O artesanato brasileiro foi uma das atrações da feira - "Fà la cosa giusta!", em Milão. O objetivo do evento é promover idéias de consumo crítico e estilo de vida sustentável, demonstrado através de ações promovidas por entidades italianas, em parceria com projetos sociais de outros países. As iniciativas estão na alimentação, moda, tecnologia, finança, comércio e turismo.

A produção brasileira chega até o consumidor italiano, através de organizações não governamentais, como o projeto Seda Justa, da cidade de Nova Esperança, no Paraná.
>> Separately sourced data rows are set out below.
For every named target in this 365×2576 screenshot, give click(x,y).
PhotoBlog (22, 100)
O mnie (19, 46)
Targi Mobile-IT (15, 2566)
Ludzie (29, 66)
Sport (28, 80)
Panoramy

A fabricação de echarpes complementa a renda dos produtores de casulo do bicho-da-seda, garantindo 59% do valor comercializado para os artesãos. Atualmente, 127 famílias se dedicam a confecção.

O óleo do coco babaçu do Maranhão é uma das matérias-primas importadas do Brasil. É utilizado na produção de materiais de limpeza para casa e de higiene pessoal, que não agridem o meio ambiente. A Cooperativa dos pequenos produtores agroextrativistas de Lago do Junco produz o óleo, que chega na Itália, através da Assema, Associação em Áreas de Assentamento no Estado do Maranhão. Os produtos podem ser encontrados em diversos pontos da Itália.

A feira além de promover o consumo consciente, estimula a colaboração com organizações não governamentais de todo o mundo. O Grupo Pé no Chão de Recife, que trabalha com crianças e jovens, é uma das instituições que recebem apoio. Bolsas, velas decorativas, chinelos e camisetas bordados no Brasil, pelas famílias das crianças envolvidas no projeto, são vendidos na Itália e todo o lucro é aplicado nas atividades do grupo.

Mas, não foi só a beleza do artesanato brasileiro que fez sucesso entre os visitantes, a reciclagem de papel do Sri Lanka, Eco Maximus, chamou a atenção, de como é possível com criatividade encontrar solução para um problema. Para acabar com o conflito homem x elefante, um animal considerado inútil, pela população local, porque destrói plantações e suja muito as ruas, o dono de uma empresa de reciclagem, conseguiu transformar o esterco, em matéria-prima principal para confecção de papel, 75% com mais 25% de papel reciclado. Atualmente a empresa produz folhas de excelente textura, cadernos, agendas e cartolina, com a sujeira deixada nas ruas pelos elefantes, que passaram a ser úteis para economia local.